The Ministry for Primary Industries (MPI) is required to help businesses understand food regulations that impact all food manufacture, retail and supply in New Zealand.

Greater flexibility was introduced in the regulations that accompanied the Food Act 2014. This meant businesses needed to understand their choices and how they applied to their particular operations.

Requirements

The business rules and basic logic flow were provided.

The business logic
Logic Flow

The Challenge – To web-ify the process

  • Understand how things worked from a business rules and logic perspective;
    Then
  • Translate that into a web-based tool that would be made available from the MPI website;
    Also
  • To educate food operators so they understand what they need to do to comply with the new regulations

Process Flows

One avenue explored was to provide pathways based upon the type of business people are involved in.

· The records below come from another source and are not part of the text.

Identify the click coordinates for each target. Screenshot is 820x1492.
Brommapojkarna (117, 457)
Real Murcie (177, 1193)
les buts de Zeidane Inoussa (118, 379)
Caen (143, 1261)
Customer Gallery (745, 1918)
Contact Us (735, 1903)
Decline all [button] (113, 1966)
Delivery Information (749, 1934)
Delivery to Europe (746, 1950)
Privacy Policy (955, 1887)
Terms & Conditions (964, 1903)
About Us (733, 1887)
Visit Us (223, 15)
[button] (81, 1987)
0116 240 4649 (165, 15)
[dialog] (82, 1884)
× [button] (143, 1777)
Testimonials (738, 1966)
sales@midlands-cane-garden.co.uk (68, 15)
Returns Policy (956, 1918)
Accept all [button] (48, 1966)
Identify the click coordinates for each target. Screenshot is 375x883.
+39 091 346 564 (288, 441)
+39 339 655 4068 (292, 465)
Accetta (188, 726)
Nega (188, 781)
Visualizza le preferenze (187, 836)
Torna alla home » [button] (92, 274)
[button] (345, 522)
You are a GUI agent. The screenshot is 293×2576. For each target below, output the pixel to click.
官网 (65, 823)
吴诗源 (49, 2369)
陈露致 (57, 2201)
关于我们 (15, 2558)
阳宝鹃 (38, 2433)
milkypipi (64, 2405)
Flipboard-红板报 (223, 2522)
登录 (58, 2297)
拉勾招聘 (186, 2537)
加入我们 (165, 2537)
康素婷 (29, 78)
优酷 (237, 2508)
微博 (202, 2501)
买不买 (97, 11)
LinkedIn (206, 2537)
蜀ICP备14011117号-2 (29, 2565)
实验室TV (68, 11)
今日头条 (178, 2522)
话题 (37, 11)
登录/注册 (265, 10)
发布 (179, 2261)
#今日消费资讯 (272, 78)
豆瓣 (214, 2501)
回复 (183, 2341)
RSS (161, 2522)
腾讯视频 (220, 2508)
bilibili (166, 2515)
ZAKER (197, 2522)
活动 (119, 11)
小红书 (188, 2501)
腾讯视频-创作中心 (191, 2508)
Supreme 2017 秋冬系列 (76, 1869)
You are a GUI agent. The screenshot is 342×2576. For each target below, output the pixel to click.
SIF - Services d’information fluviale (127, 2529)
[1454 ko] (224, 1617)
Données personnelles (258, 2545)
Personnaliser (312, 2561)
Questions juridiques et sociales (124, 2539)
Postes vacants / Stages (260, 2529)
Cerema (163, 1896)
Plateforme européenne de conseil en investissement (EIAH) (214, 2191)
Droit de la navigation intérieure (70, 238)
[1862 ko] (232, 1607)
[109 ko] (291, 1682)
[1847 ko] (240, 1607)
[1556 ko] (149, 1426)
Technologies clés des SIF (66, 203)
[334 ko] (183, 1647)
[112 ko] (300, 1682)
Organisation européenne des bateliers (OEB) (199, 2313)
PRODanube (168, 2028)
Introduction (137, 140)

The aim was to give them something familiar early in the journey – something they could feel comfortable was tailored specifically for them and their situation.

There would be an alternative starting point that accommodates any and all business types. This pathway would take longer.

It would accommodate food operations that are exempt from working under either a Food Control Plan or National Programme.

Certain information and steps are common to several pathways so there was a challenge work out the points of cross-over to ensure efficiency.

I needed to use a naming convention with clear references to understand and track the steps within each process flow.

  • Accommodation providers = ‘ACC’
    (with the options named ‘ACC1’, ‘ACC2’, etc)
  • Beverage providers = ‘BEV’
  • Fund raising operations = ‘FUND’

The solution would record the pathway choices so the history of decisions was preserved for people to refer to.

Prototype

Next, I developed a clickable prototype to physically demonstrate the way the application would work.

I included the references from the pathway flows for internal testing and tracking.

The client could understand the user experience, confirm the logic and finalise the wording.

The visual design and technical build workstreams both used the updated prototype to understand the agreed user experience.

Outcome

The tool remains on the MPI website and while it has undergone visual changes since going live, the core user experience remains.